È questo l’obiettivo a cui punta il Piano Nazionale di Ripresa e Resilienza (PNRR), che entro il 2026 vorrebbe superare la fatidica soglia del 60 per cento attraverso una serie di stanziamenti diretti e indiretti del valore di 38,5 miliardi di euro, di cui 3,1 in misure mirate alle donne e altri 35,4 destinati a misure indirettamente riconducibili al riequilibrio di genere. 

In particolare, i fondi destinati al gender gap dal PNRR si muovono su più fronti. Da un lato, ci sono i programmi che intendono promuovere fortemente lo sviluppo dell’imprenditoria femminile: è il caso, ad esempio, del “Fondo impresa donna”, ma anche della revisione delle procedure di reclutamento nella Pubblica amministrazione o la definizione di un Sistema nazionale di certificazione della parità di genere, ovvero l’approccio “Equal Salary”. 

Come è specificato all’interno del PNRR, la previsione che nelle nuove assunzioni derivanti dai progetti almeno un terzo (dunque una quota pari al 30 per cento) sia rivolto alle donne ha fondamento e legittimità giuridica come categoria di “azione positiva”. 


In particolare, la quota è giustificata dalla eccezionalità della situazione, dalla gravità strutturale delle criticità che intende rimuovere e dal regime temporalmente limitato dell’operazione, che si muoverà appunto nel triennio 2024-2026. Misure che, secondo le stime del MEF, dovrebbero essere in grado di imprimere un impatto rapido e misurabile sulle politiche di sviluppo. 

Del resto, a fotografare i fattori critici della questione sono i numeri, aggravati dalla crisi economica generata dalla pandemia da Covid-19: nel corso del 2020, infatti, il tasso di occupazione femminile in Italia si è attestato al 49 per cento, con una riduzione di 1,1 punti percentuali rispetto al 2019 e un divario rispetto a quello maschile di ben 18,2 punti percentuali. Proprio l’impatto del Covid-19 sull’occupazione femminile, inoltre, ha fatto arretrare il rapporto tra tasso di occupazione di madri e non madri, facendo registrare un calo sostanziale rispetto all’anno precedente.

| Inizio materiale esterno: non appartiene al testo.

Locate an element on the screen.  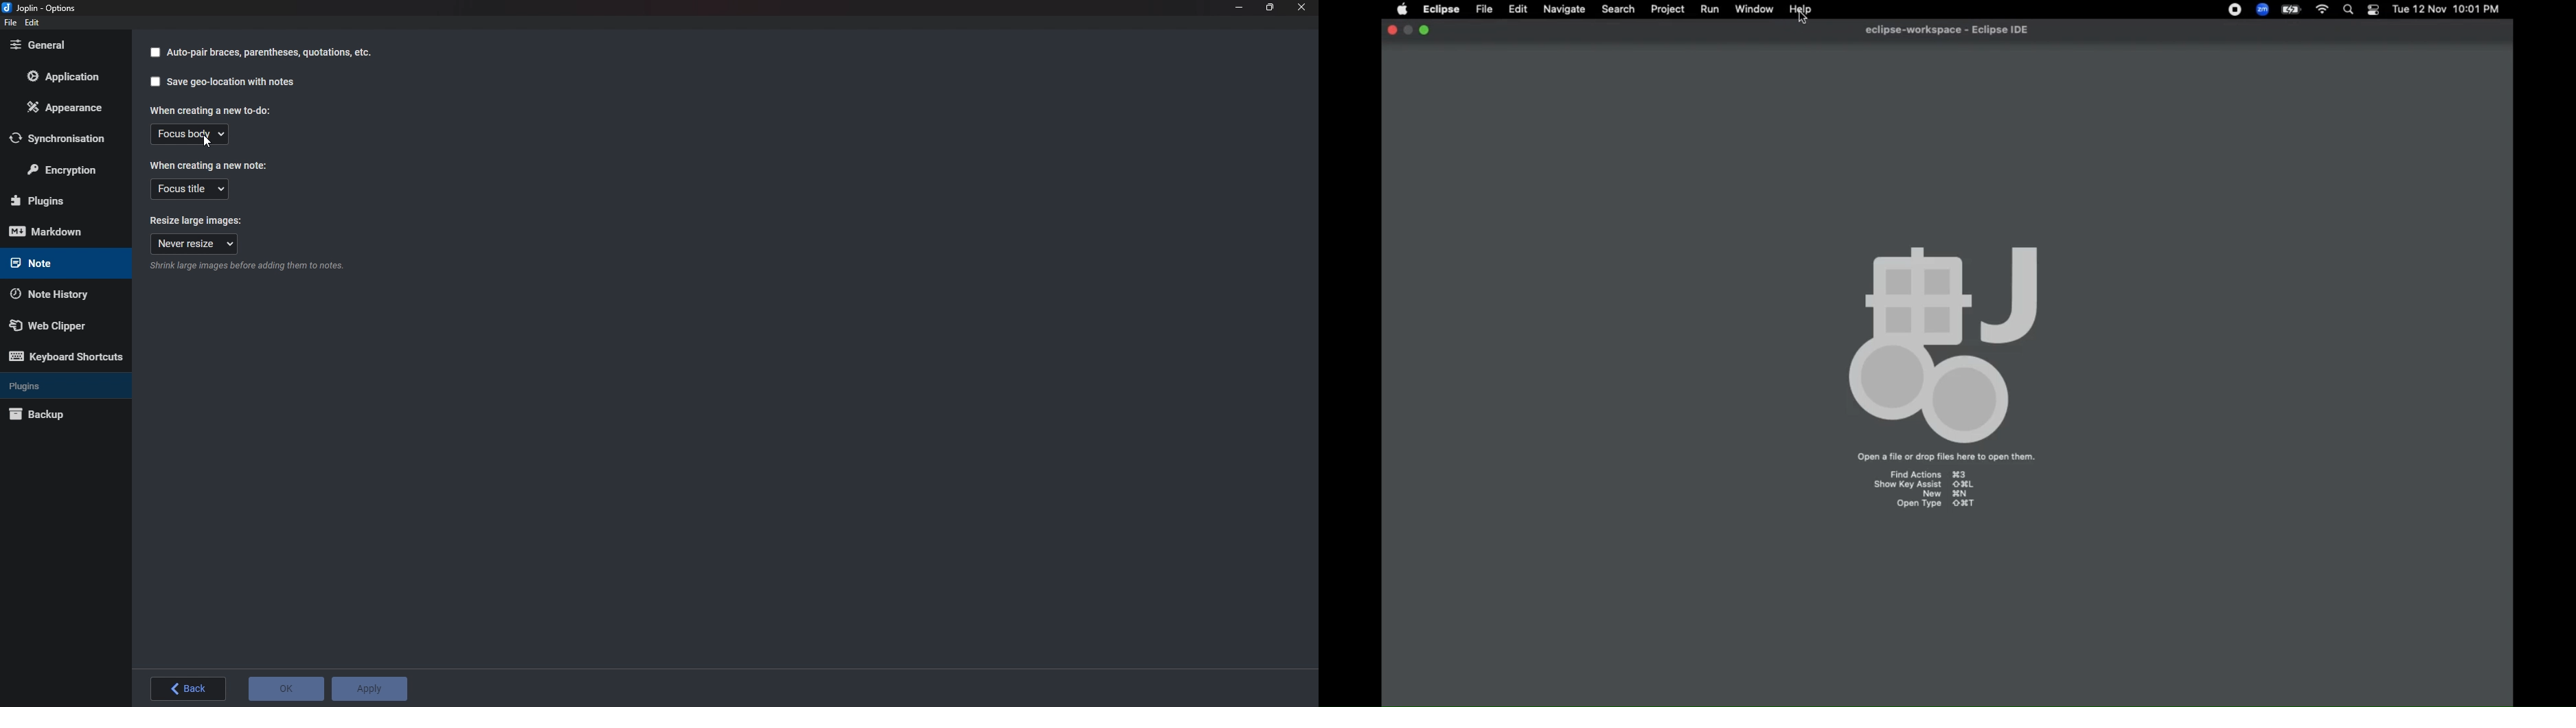
Never resize is located at coordinates (196, 244).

Secondo l’ultimo rapporto pubblicato dal Centro studi di Confcommercio, il tasso di occupazione delle donne nella fascia 15-64 anni al Sud «è precipitato al 33 per cento», contro un tasso di occupazione del 59,2 per cento al Centro-Nord e del 63 per cento nell’Ue-27, ossia 30 punti indietro al resto dell’Italia e dell’Europa. 

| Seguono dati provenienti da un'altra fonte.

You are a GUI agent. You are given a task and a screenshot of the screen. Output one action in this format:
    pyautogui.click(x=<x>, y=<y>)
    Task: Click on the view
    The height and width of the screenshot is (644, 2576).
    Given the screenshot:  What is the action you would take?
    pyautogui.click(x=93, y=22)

Dati così critici impongono una riflessione più profonda sull’allocazione delle risorse. Dei 38,5 miliardi stanziati dal PNRR per la disparità di genere, infatti, il 91 per cento (35,4 miliardi) sono destinati a misure solo indirettamente riconducibili al riequilibrio di genere.

Al netto dei 400 milioni (0,2 per cento) ancora allocati all’imprenditorialità femminile, rimane per le dipendenti solo una componente composita, dove si mettono insieme le «nuove assunzioni di donne e di giovani e la fiscalità di vantaggio per il lavoro al Sud».

L’obiettivo di un’occupazione femminile al 60 per cento resta quindi ancora sostanzialmente utopico, ma necessario per la crescita di tutto il Sistema Paese.